WORK TO BE COMPLETED: From the data below, give the number of lines holding the word "computer", with nothing else added.

****************************************

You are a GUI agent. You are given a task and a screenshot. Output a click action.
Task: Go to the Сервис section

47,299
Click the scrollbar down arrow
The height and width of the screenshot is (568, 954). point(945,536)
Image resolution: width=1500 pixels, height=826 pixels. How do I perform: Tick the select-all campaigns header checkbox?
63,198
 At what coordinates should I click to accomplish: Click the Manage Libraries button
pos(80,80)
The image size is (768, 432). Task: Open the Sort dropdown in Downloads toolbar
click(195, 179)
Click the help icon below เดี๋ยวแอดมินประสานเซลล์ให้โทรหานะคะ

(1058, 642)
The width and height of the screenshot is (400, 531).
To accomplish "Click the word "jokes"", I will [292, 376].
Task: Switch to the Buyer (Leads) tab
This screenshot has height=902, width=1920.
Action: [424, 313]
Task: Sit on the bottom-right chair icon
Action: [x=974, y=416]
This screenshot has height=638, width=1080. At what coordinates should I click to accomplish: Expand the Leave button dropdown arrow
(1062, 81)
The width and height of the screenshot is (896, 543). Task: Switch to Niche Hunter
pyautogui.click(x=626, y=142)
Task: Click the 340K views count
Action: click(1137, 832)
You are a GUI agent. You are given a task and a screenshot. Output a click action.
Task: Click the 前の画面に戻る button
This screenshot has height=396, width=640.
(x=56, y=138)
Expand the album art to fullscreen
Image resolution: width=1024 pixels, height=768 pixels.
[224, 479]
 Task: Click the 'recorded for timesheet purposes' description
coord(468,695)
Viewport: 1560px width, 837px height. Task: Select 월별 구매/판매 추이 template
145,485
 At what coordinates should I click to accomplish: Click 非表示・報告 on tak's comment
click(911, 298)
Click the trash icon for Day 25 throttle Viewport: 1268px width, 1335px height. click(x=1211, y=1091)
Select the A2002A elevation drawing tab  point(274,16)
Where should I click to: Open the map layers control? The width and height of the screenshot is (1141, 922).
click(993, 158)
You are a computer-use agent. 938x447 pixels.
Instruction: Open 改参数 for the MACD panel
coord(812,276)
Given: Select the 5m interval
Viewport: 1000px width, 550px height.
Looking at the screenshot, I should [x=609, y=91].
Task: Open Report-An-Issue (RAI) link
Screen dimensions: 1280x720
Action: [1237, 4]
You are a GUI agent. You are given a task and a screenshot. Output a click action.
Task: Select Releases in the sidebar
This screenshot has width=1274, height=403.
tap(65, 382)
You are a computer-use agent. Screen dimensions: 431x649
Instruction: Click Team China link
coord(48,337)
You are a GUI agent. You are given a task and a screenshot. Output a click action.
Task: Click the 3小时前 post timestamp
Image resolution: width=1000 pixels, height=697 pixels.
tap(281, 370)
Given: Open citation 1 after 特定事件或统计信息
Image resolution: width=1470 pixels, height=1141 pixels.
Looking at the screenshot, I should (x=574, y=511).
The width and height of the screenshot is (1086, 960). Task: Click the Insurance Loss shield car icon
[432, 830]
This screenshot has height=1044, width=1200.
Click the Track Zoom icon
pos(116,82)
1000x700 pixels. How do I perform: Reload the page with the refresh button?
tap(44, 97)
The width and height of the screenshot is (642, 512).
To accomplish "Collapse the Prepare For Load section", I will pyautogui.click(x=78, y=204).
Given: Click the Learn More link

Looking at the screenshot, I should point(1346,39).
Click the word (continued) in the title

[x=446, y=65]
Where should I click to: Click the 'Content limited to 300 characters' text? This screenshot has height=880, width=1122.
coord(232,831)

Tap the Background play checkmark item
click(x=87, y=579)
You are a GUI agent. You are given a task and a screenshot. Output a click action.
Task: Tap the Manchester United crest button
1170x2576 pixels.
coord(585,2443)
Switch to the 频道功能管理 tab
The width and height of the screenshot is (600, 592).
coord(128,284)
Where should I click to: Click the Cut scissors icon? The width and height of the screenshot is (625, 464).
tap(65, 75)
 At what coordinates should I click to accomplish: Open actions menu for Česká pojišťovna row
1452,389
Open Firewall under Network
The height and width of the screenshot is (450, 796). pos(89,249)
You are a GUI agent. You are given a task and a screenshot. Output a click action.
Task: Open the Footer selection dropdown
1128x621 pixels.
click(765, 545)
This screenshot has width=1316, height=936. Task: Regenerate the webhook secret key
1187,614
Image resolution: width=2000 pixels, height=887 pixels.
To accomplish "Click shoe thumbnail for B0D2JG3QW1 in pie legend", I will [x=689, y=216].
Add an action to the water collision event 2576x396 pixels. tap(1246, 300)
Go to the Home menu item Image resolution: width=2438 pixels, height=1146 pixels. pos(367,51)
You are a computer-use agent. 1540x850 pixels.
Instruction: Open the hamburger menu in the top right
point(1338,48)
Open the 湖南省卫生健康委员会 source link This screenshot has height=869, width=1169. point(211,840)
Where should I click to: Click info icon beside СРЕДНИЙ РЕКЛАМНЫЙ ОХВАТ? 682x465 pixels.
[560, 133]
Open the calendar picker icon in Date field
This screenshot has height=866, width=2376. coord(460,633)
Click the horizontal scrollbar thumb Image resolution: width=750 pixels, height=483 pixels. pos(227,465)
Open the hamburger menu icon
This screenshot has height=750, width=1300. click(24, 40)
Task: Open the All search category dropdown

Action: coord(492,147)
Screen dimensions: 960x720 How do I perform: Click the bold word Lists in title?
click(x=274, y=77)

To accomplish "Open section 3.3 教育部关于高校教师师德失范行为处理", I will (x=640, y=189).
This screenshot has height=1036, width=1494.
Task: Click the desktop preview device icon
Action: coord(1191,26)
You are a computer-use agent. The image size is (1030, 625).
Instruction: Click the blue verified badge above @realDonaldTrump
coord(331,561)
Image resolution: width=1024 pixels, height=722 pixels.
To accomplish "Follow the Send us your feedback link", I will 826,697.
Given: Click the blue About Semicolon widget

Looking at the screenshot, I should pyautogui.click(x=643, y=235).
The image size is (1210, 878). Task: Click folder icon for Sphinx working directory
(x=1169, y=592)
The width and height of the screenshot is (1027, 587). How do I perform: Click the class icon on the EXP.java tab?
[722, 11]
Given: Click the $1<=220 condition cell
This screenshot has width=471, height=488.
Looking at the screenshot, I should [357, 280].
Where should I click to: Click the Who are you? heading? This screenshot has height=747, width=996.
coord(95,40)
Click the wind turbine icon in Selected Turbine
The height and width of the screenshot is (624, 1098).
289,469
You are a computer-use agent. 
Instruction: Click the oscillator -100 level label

****************************************

ANSWER TO THIS PROBLEM: 5